## [Exercise]
An exact copy of all the data below is needed, without its pictures.

## [Source material]
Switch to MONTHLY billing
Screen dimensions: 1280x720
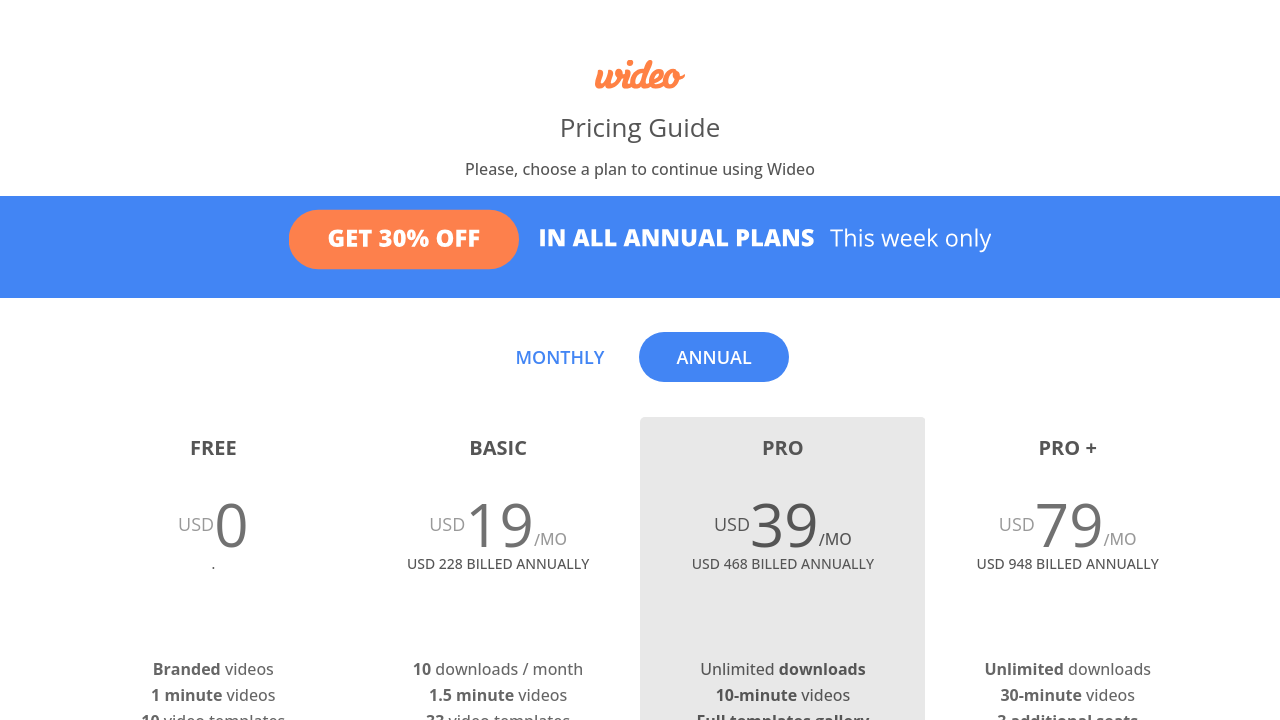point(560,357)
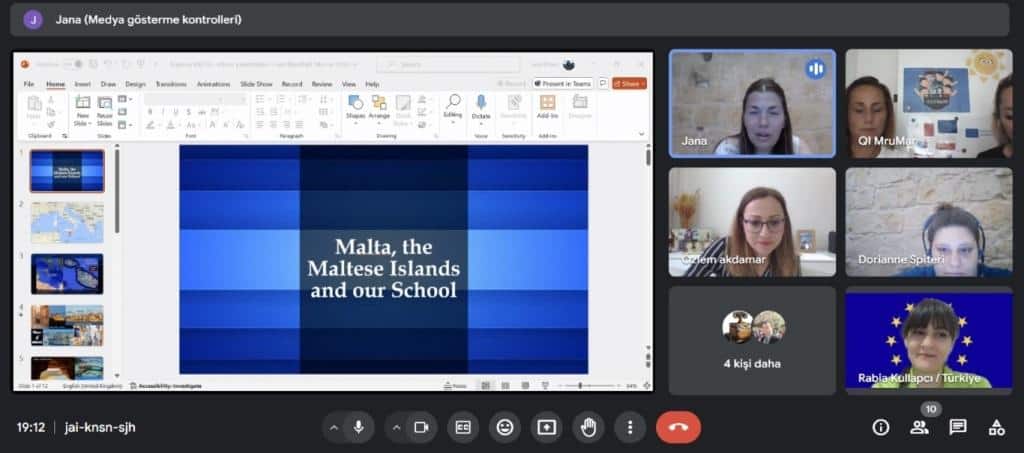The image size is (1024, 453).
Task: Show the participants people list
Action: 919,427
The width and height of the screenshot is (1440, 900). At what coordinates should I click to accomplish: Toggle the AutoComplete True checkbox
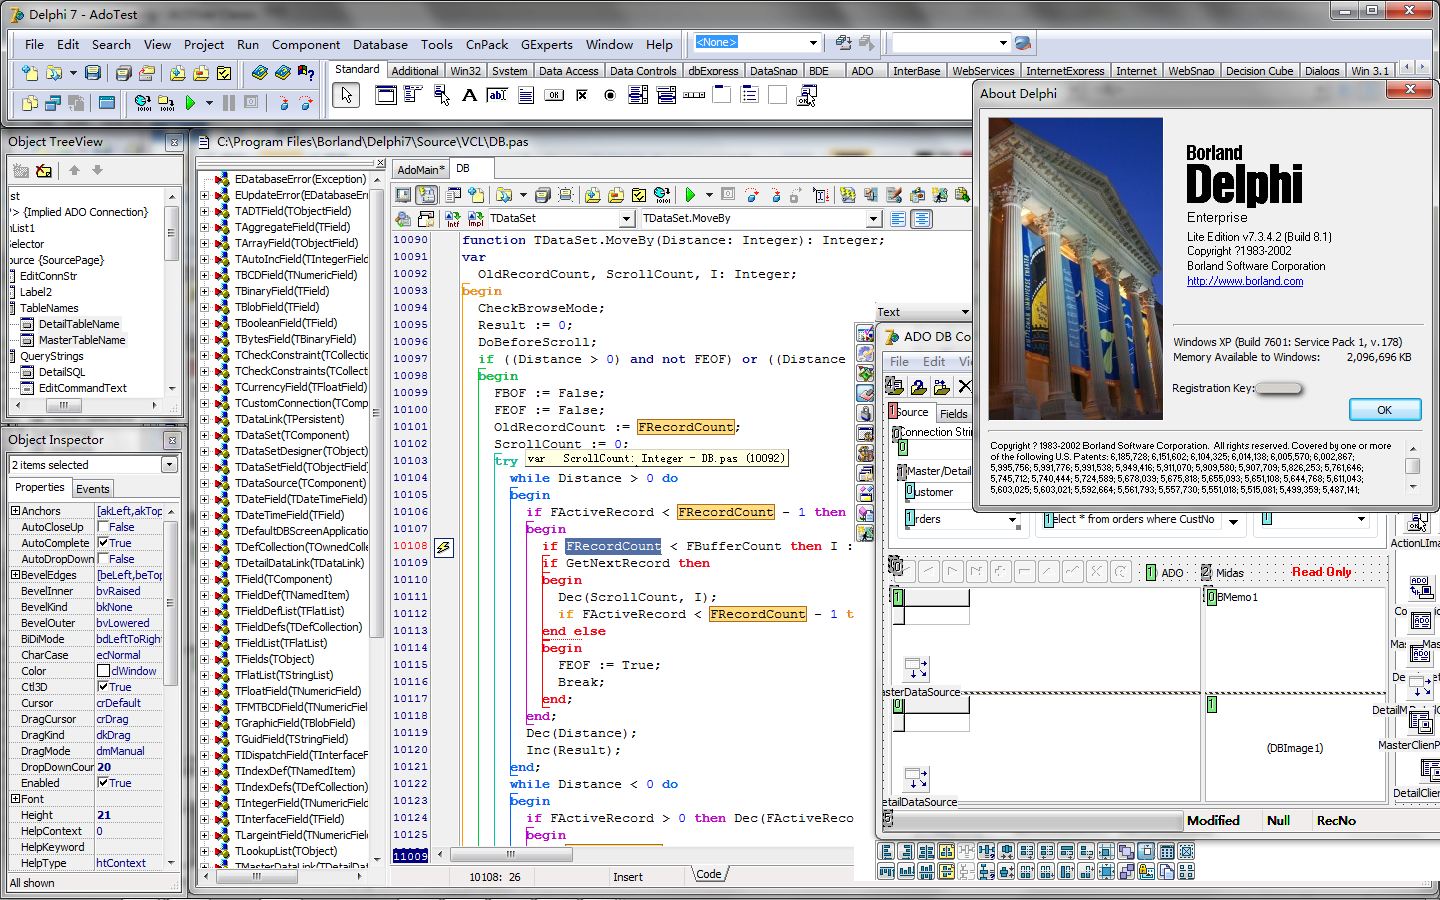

## [Task response]
Switch to MONTHLY billing
Screen dimensions: 1280x720
point(560,357)
The image size is (1024, 453).
Task: Show the participants people list
Action: 919,427
The width and height of the screenshot is (1440, 900). At what coordinates should I click to accomplish: Toggle the AutoComplete True checkbox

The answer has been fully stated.